Stenkovec, Macedonia; 8 April 1999 (RFE/RL) -- When British soldier Terry Lees -- a sergeant in the Royal Corps of Signals -- came to Macedonia with NATO troops, she fully expected to be working on communications at brigade headquarters in Kosovo as part of a peacekeeping force.
Instead, she finds herself out in the sun in the center of a hastily erected refugee transit camp, handing out loaves of bread to desperate, traumatized ethnic-Albanian refugees who have been driven from their homes in Kosovo.
Lees is one of scores of British soldiers now performing humanitarian aid duties in Macedonia instead of the peacekeeping role they expected to assume in Kosovo.
In just one night earlier this week, British NATO soldiers erected 500 tents to house refugees on the Stenkovec sports airfield -- between the Macedonian capital, Skopje, and the Kosovo border -- that NATO now calls Brazda. Another 1,000 tents were erected over the following 48 hours. Brazda now houses 30,000 Kosovar refugees.
NATO spokesman Major Jan Joosten emphasizes that the 12,000 NATO troops in Macedonia are still standing by to go into Kosovo as peacekeepers, if a peace deal is ever reached. In the meantime, the force is using what he called its "excess logistics capabilities" to erect tents, ship and distribute humanitarian aid, and cook meals for the refugees until regular humanitarian aid agencies can take over.
In Joosten's words, "NATO forces are doing everything possible to help the Macedonian government ease the suffering of the Kosovo refugees."
Another NATO spokesman, Major Eric Mongnot, says NATO soldiers have been working day and night to help make life slightly more bearable for the refugees. He said some soldiers have not slept for 72 hours.

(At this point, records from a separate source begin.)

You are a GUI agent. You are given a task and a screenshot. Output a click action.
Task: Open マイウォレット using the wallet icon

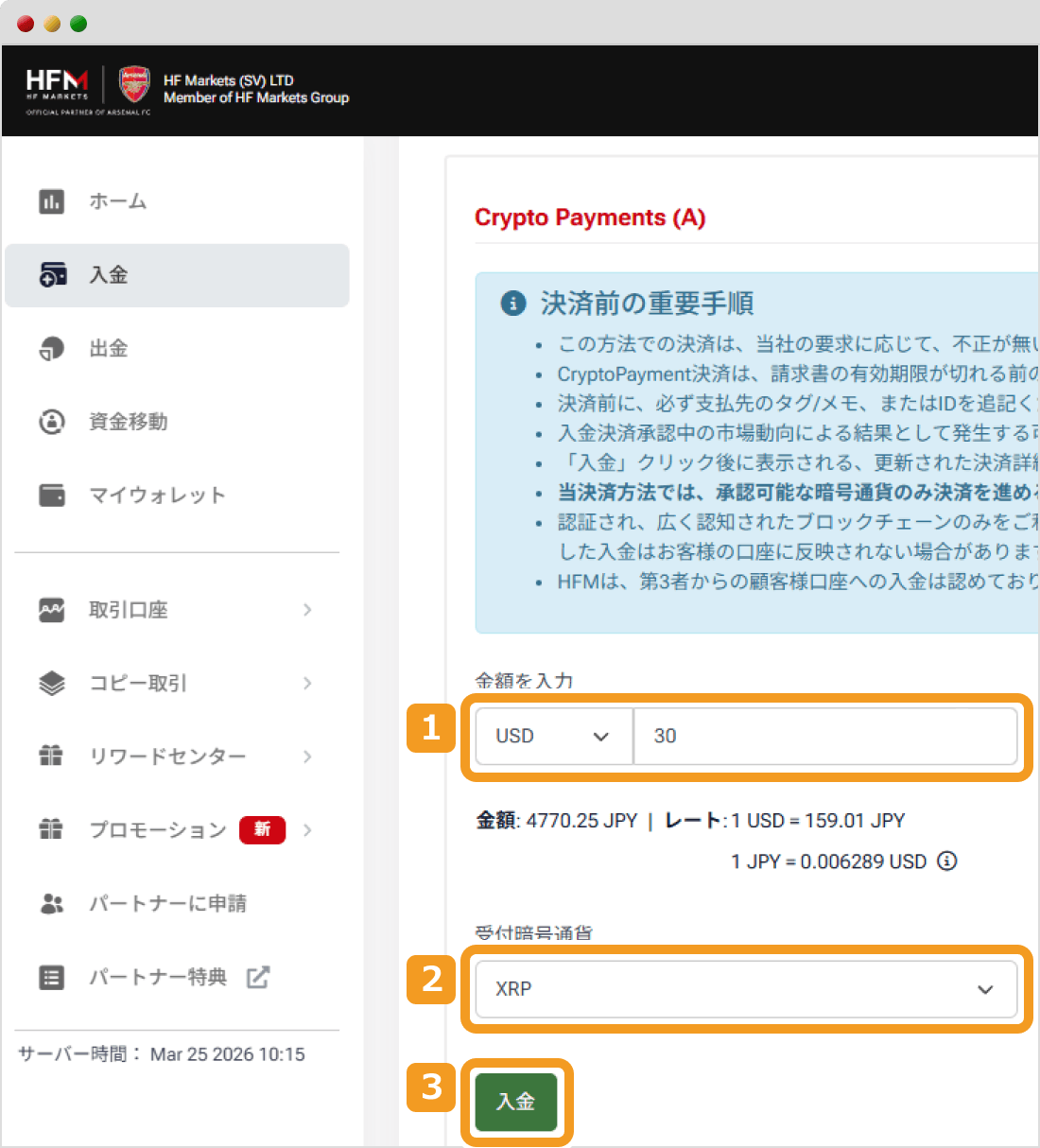(x=51, y=495)
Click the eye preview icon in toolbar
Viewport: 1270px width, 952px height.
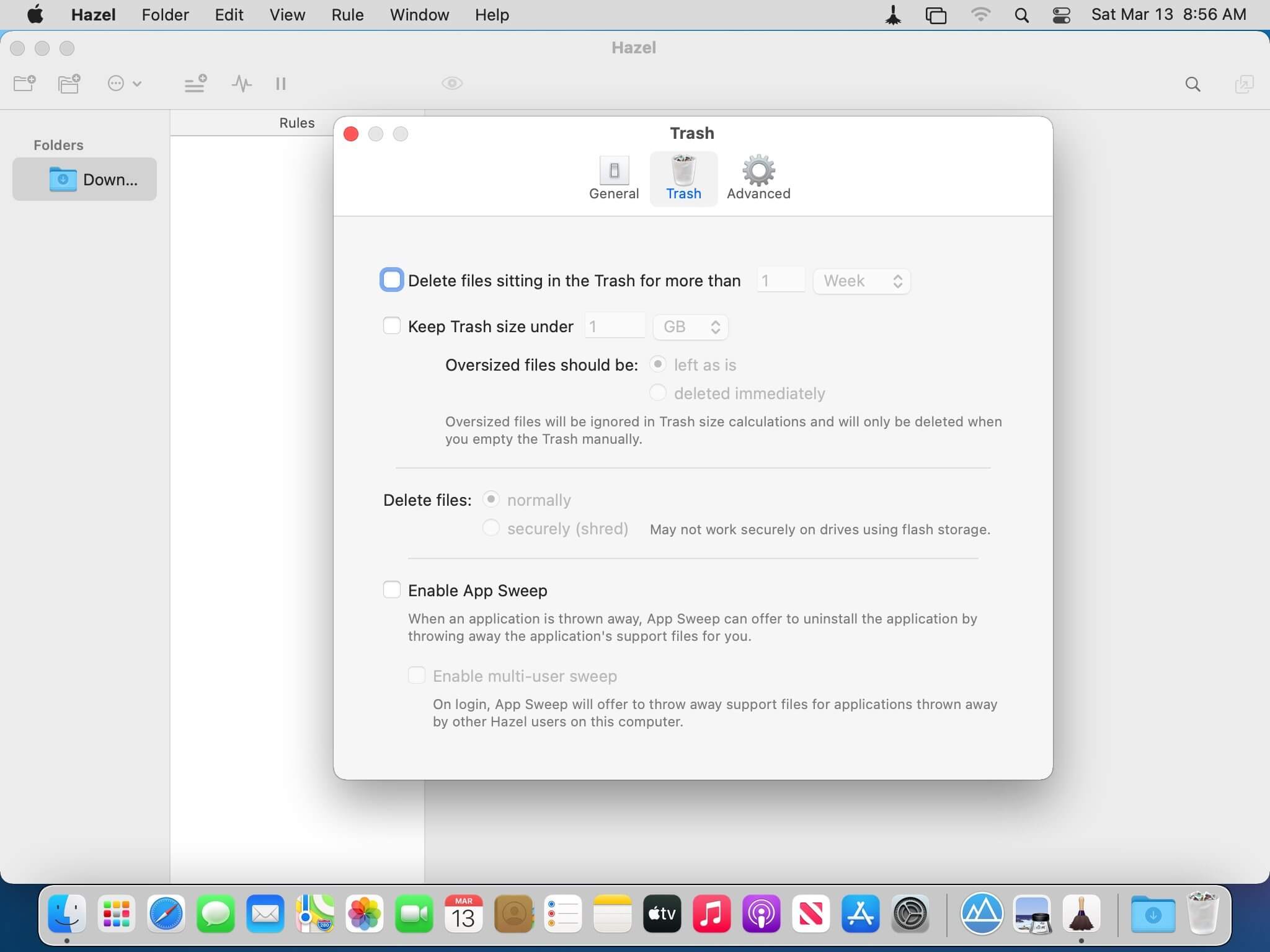click(451, 83)
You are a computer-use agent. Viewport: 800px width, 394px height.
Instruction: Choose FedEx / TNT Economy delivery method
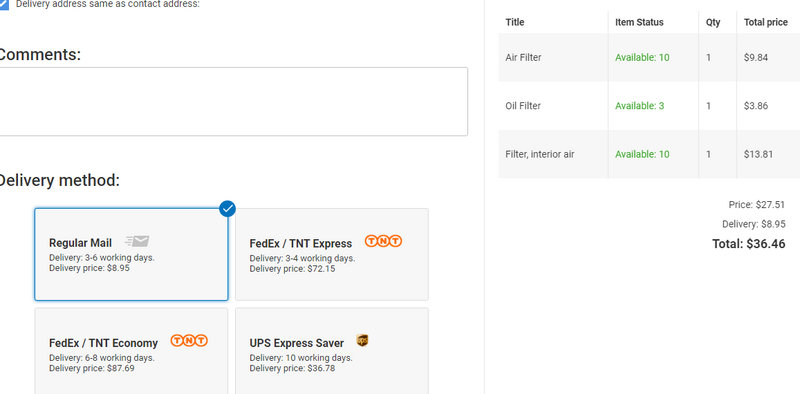(131, 351)
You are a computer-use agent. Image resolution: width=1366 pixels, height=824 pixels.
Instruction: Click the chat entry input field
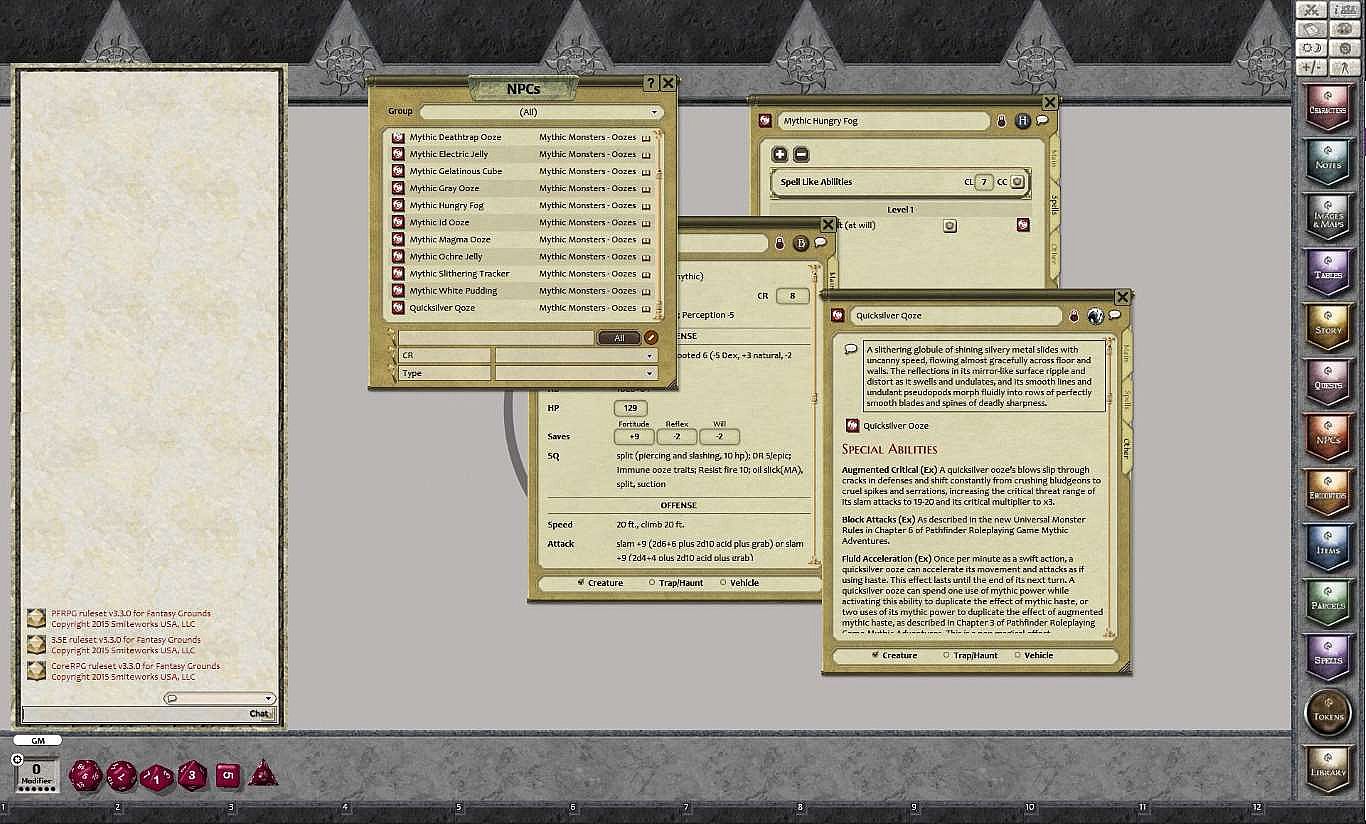130,713
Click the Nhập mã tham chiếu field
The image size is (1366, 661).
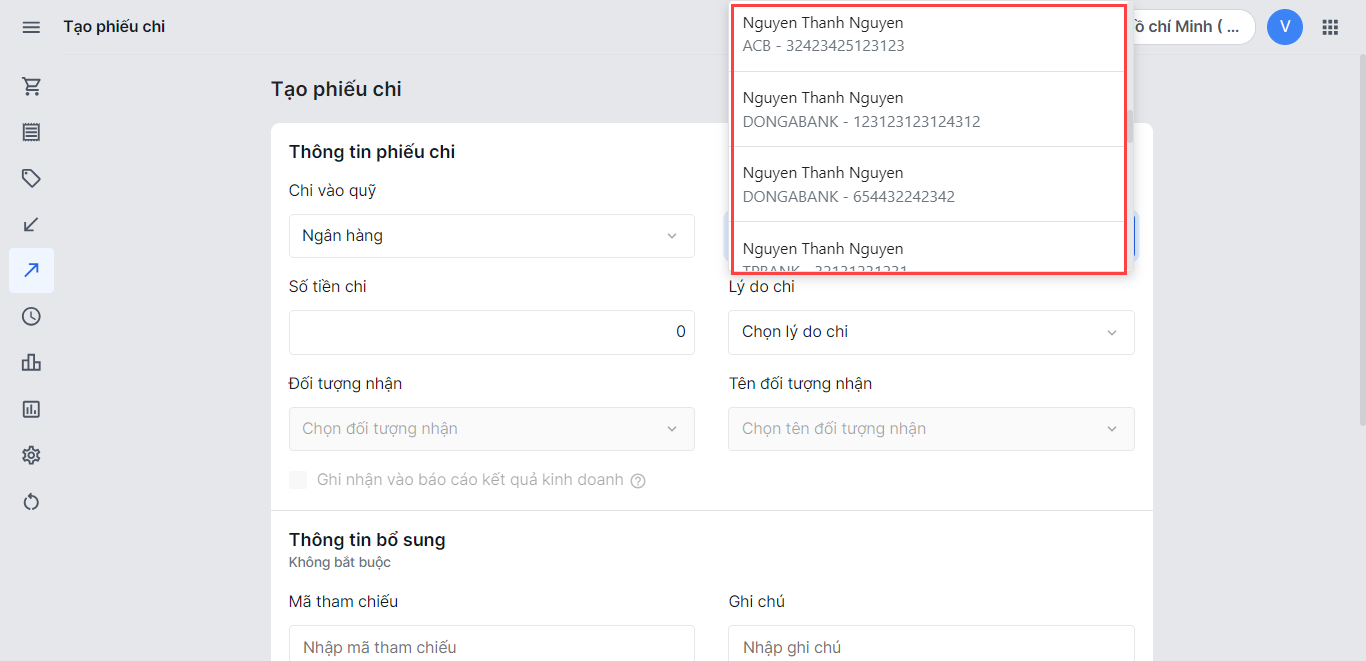pyautogui.click(x=491, y=647)
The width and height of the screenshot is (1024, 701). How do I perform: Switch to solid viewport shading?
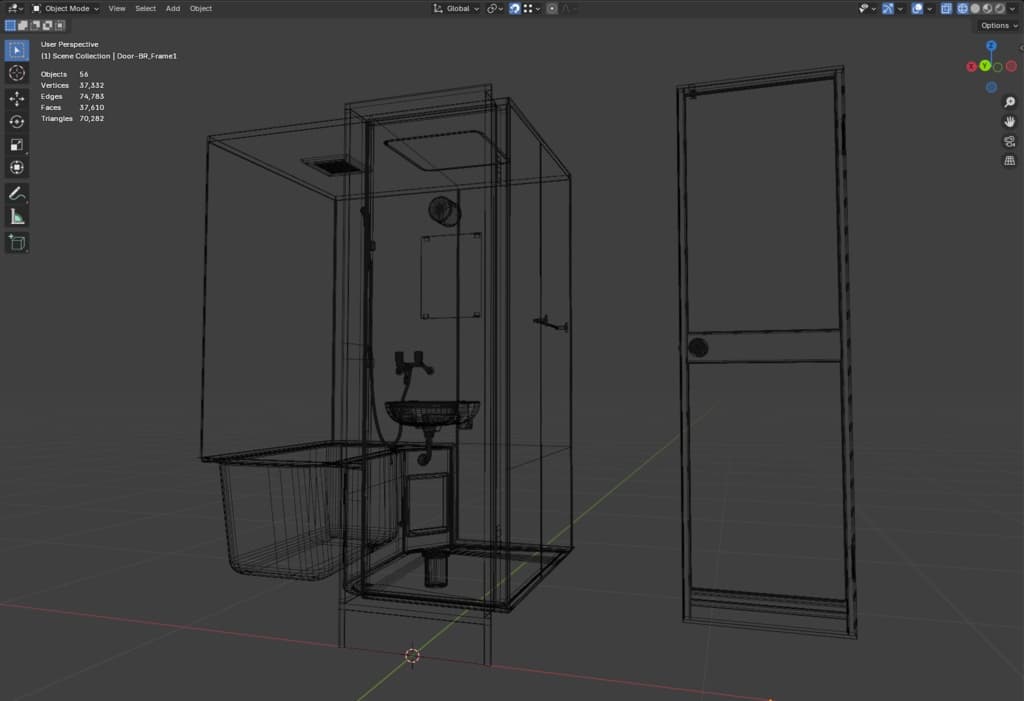(x=975, y=8)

For many NATO soldiers, the scenes at Brazda are shocking, especially after a newborn baby dies after days of outdoor exposure on the border between Kosovo and Macedonia.
Even those refugees who are in relatively good physical shape are exhausted and often covered with mud and excrement after being forced to sleep outside at the border for up to a week. Now safely in Brazda, many of them wander in a daze, uncertain of what will happen to them next, or sit crying for their many relatives who have gone missing.
Padre (chaplain) John Ritson of the British NATO forces says these scenes are especially shocking in Europe at the end of the 20th century. And he says he's particularly angry at Yugoslav President Slobodan Milosevic, whom he blames for the refugees' plight.
"I think it highlights that the problems that we see sometimes on the TV in Africa actually can happen in Europe. It's actually very hard to believe that we're only a few hundred miles from countries where at the moment there's great affluence. We take for granted a lot of what we have at home. Look around at the people here -- they're dressed in Western clothing, they look Western, they have some of the designer clothing that people have, but everything else, they've lost. They at one time, perhaps, had careers and occupations, children at school. And it's actually very hard to believe this is happening in Europe."
Many of the NATO soldiers say they are glad to be doing something useful, rather than just repeating training for their possible peacekeeping mission.
A spokesman for the British forces at Brazda, Captain Anthony Kennaway, says the soldiers have adapted easily to their temporary duty as humanitarian aid workers.
"British soldiers in themselves are extremely flexible creatures and therefore are very capable of making a change like that. It's great to be able to actually make a difference here, and so to actually do this humanitarian work, we're very pleased to be able to do that, and happy to do it, although we are still very keen to carry out our initial mission, which is the peace implementation."
Kennaway says the relief work gives soldiers a "purpose in life." He says it's gratifying to be able to improve the refugees' situation by providing such basics as food, water and a clean, dry place to sleep.
"I hear very much that people are happier here than they were actually on the border, and that gives me a good feeling. And I hope we are making a difference."
The overwhelming influx of refugees came so unexpectedly, so quickly, and in such vast numbers that neither the Macedonian government nor international relief agencies were prepared to cope. With the relief effort gradually being organized by the normal charities, the UNHCR (the United Nations High Commissioner for Refugees) and the International Committee of the Red Cross, the NATO soldiers' stint as aid workers may be limited.
But General Michael Jackson, commander of the NATO forces in Macedonia, offers assurances that NATO will help as long as is needed.
He told correspondents in Brazda yesterday that "if we have to do more, we will. If more [refugees] come, we will do our level best to take care of them."